Answers: I'm about 10 meters out; I draw a line in the middle of my band and shoot just over it; if I aim low right, I'll be more accurate but I'd rather not get into that habit. The good news is that I've learned a lot already from this topic. It's just not about moving your anchor point around. I now have a couple more things to look at. Frame needs to be 90 degrees, elbow needs to be in line, and pouch may have a slight twist. Thank you so much for your responses.


----------



## jazz (May 15, 2012)

JeffH said:


> ... But how do I bring my shot to the right when my anchor point is already against my cheek?
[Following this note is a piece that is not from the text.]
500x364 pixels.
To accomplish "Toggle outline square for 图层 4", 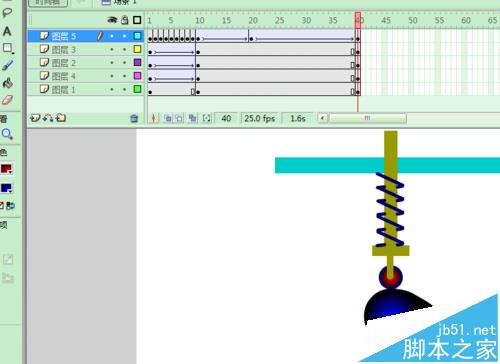I will (137, 76).
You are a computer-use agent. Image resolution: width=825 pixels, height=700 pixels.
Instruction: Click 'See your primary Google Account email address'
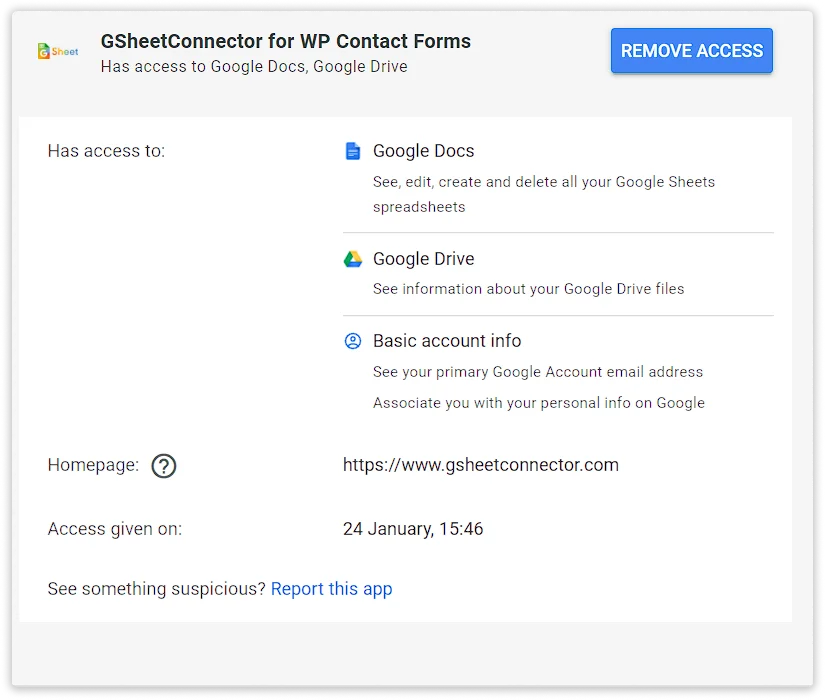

If your ancor point is against your cheek, then, as far as I understand English (I am not native speaker) it should stay there no matter if you have to correct the shot to the left or right - probably because anchor is a well defined word meaning, in this case, something fixed in relation to something else, or, pouch position fixded in relation to the cheek, actualy against the cheek, right?

If this is so then the ONLY way you can move your shots left, right, up and/or down is something else (of course, if we exclude lowering your body, arching it or jumping etc.) this else thing being to move the hand which holds the frame to the opsite direction a bit.

I have already heard things like "move your anchor point etc." but then what's the point of the anchor point? However, if someone has floating point in mind, then this is something else.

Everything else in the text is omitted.